Hal kedua berhubungan dengan keadaan orang tua. Banyak
dijumpai orang tua tidak berkemampuan dalam mengelola rumah tangganya,
menelantarkan kehidupan rumah tangganya sehingga tidak terjadi kondisi
yang berkesinambungan dan penuh konflik, atau memberi perlakuan secara
salah (ubuse) pada anggota keluarga lain, dan sebagainya merupakan
keluarga yang memiliki berbagai masalah. Jika mengerti dan berkeinginan
untuk membangun kehidupan keluarga yanag lebih stabil, mereka
membutuhkan konseling.
Perkembangan belakangan konseling keluarga
tidak hanya menangani dua hal tersebut. Permasalahan lain yang juga
ditangani karena anggota keluarga mengalami kondisi yang kurang
harmonis di dalam keluarga akibat stressor perubahan-perubahan budaya,
cara-cara baru dalam mengatur keluargannya, dan cara menghadapi dan
mendidik anak-anak mereka.

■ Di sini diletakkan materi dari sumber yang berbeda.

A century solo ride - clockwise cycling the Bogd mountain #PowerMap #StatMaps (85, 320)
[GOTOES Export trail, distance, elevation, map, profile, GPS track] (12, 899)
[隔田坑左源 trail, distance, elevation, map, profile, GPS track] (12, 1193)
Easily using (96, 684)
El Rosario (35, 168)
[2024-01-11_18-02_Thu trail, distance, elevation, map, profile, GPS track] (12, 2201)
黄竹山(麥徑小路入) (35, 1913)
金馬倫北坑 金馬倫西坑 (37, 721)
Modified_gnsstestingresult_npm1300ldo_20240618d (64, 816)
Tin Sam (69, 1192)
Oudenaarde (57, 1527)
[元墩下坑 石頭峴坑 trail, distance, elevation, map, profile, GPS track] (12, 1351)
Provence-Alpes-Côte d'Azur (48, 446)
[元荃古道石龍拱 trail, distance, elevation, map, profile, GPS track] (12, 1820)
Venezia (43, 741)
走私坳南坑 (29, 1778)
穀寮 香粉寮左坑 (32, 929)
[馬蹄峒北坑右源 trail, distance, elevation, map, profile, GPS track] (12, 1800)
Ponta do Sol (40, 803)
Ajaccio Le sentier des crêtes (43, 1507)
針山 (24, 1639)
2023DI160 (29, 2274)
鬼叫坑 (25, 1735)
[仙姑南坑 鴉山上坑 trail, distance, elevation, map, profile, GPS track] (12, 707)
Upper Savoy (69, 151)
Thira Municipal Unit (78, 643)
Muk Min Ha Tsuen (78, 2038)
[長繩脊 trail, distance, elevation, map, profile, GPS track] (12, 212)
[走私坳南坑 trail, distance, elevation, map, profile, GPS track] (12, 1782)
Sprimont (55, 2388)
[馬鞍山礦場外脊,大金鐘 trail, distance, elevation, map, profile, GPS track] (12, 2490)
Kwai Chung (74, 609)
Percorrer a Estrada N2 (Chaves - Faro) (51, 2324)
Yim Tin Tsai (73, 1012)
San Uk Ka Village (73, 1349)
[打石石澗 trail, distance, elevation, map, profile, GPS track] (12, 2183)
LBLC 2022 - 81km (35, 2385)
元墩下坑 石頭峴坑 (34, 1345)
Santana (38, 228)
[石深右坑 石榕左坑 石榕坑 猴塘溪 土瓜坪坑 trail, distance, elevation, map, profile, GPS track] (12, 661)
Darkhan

Berdasarkan pengalaman dalam penanganan
konseling keluarga, masalah yang dihadapi dan dikonsultasikan kepada
konselor antara lain: keluarga dengan anak yang tidak patuh terhadap
harapan orangtua, konflik antar anggota keluarga, perpisahan diantara
anggota keluarga karena kerja di luar daerah dan anak yang mengalami
kesulitan belajar atau sosialisasi.
Berbagai
permasalahan-permasalahan keluarga tersebut dapat diselesaikan melalui
konseling keluarga. Konseling keluarga menjadi efektif untuk mengatasi
masalah-masalah tersebut jika semua anggota keluarga bersedia untuk
mengubah system keluarganya yang telah ada dengan cara-cara baru untuk
membantu mengatasi anggota keluarga yang bermasalah.
Sebagaimana di
kemukakan di bagian awal, konseling keluarga dalam beberapa hal memiliki
keuntungan. Namun demikian konseling keluarga juga memiliki beberapa
hambatan dalam pelaksanaannya, dan perlu dipertimbangkan oleh konselor
jika bermaksud melakukannya. Hambatan yang dimaksud di antarannya:
1.Tidak
semua anggota keluarga bersedia terlibat dalam proses konseling karena
mereka menganggap tidak berkepentingan dengan usaha ini, atau karena
alasan kesibukan, dan sebagainya; dan
2.Ada anggota keluarga yang
merasa kasulitan untuk menyampaikan perasaan dan sikapnya secara terbuka
dihadapan anggota keluarga lain, padahal konseling membutuhkan
keterbukaan ini dan saling percayaan satu sama lain.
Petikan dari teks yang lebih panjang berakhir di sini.